#### CONSIGNE DE TRAVAIL:
Recopiez intégralement, sans aucune modification, l'extrait sur la responsabilité du fabricant fondée sur l'article 1792-4 du code civil.

#### EXTRAIT FOURNI:
À cet égard, par un arrêt rendu le 16 janvier 2014, la cour d’appel d’Aix en Provence a eu l’occasion de rappeler que la recevabilité de l’action directe contre le fabricant, sur le fondement des dispositions de l’article 1792-4 du code civil, n’est pas subordonnée à la mise en cause du locataire d’ouvrage (Cour d’appel d’Aix-en-Provence, 3ème chambre b, 16 janvier 2014, n°12-19.803).
Par ailleurs, l’action engagée par le maître de l’ouvrage à l’encontre du locateur d’ouvrage est interruptive de prescription à l’encontre du fabricant dont la responsabilité est elle-même recherchée ultérieurement sur le fondement des dispositions de l’article 1792-4 du code civil (Cass, 3ème, civ, 13 janvier 2010, n°08-19.075).
C’est ainsi qu’une pompe à chaleur a été considérée comme constituant un EPERS, dès lors qu’elle avait été conçue pour être mise en œuvre selon les caractéristiques et les performances définies par le fabricant, sans aucune modification de l’installateur (Cass, 3ème civ, 24 septembre 2014, n°13-19.952).

#### DONNÉES FOURNIES:
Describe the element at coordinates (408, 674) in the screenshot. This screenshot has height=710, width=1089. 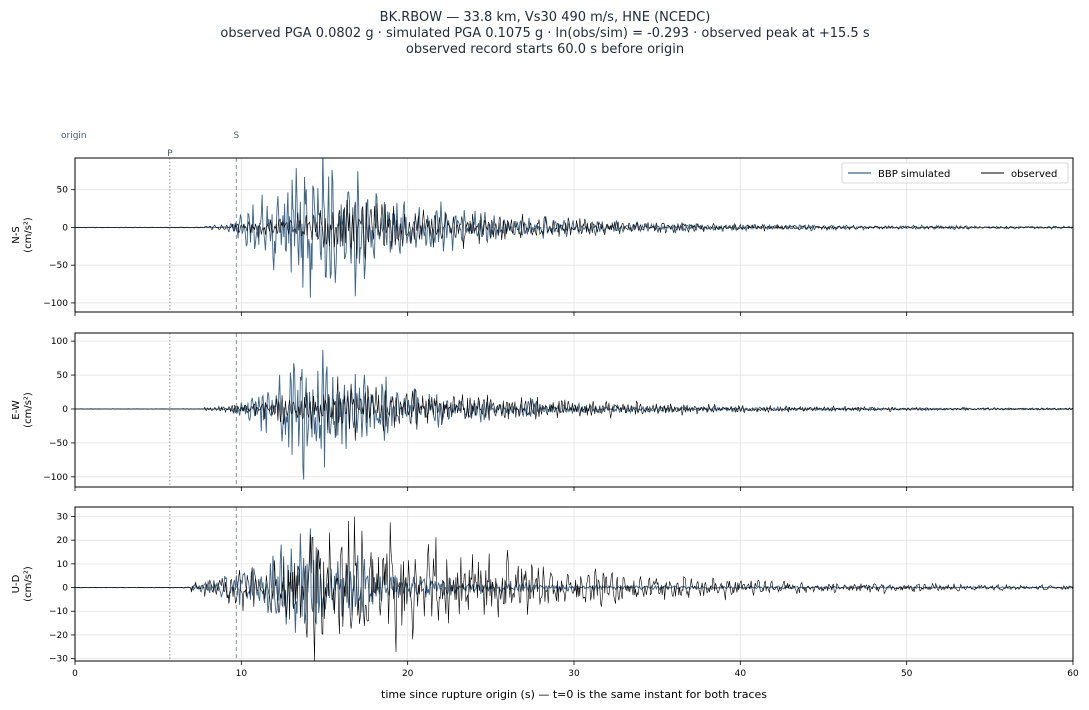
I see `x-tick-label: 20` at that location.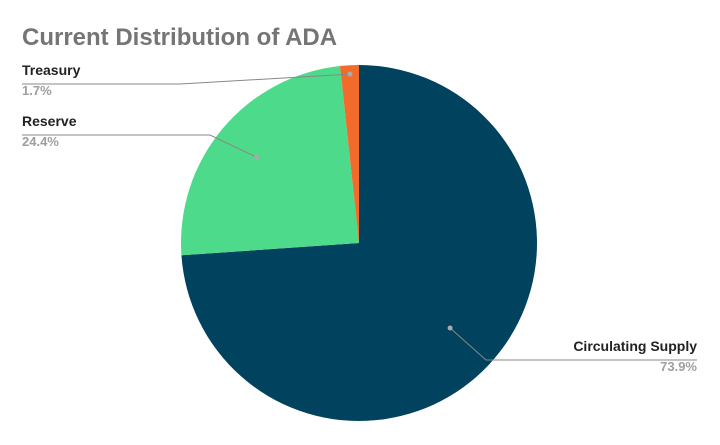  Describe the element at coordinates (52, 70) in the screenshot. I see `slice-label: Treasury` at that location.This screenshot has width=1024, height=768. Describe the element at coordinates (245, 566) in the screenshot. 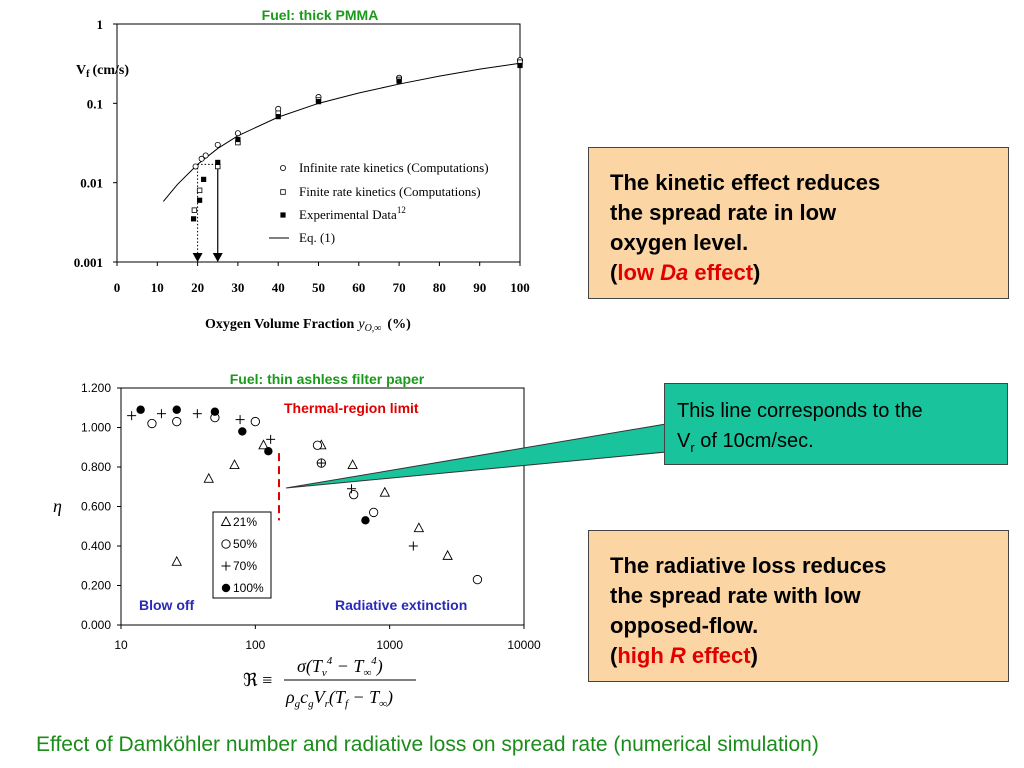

#### TÂCHE RÉALISÉE:
À cet égard, par un arrêt rendu le 16 janvier 2014, la cour d’appel d’Aix en Provence a eu l’occasion de rappeler que la recevabilité de l’action directe contre le fabricant, sur le fondement des dispositions de l’article 1792-4 du code civil, n’est pas subordonnée à la mise en cause du locataire d’ouvrage (Cour d’appel d’Aix-en-Provence, 3ème chambre b, 16 janvier 2014, n°12-19.803).
Par ailleurs, l’action engagée par le maître de l’ouvrage à l’encontre du locateur d’ouvrage est interruptive de prescription à l’encontre du fabricant dont la responsabilité est elle-même recherchée ultérieurement sur le fondement des dispositions de l’article 1792-4 du code civil (Cass, 3ème, civ, 13 janvier 2010, n°08-19.075).
C’est ainsi qu’une pompe à chaleur a été considérée comme constituant un EPERS, dès lors qu’elle avait été conçue pour être mise en œuvre selon les caractéristiques et les performances définies par le fabricant, sans aucune modification de l’installateur (Cass, 3ème civ, 24 septembre 2014, n°13-19.952).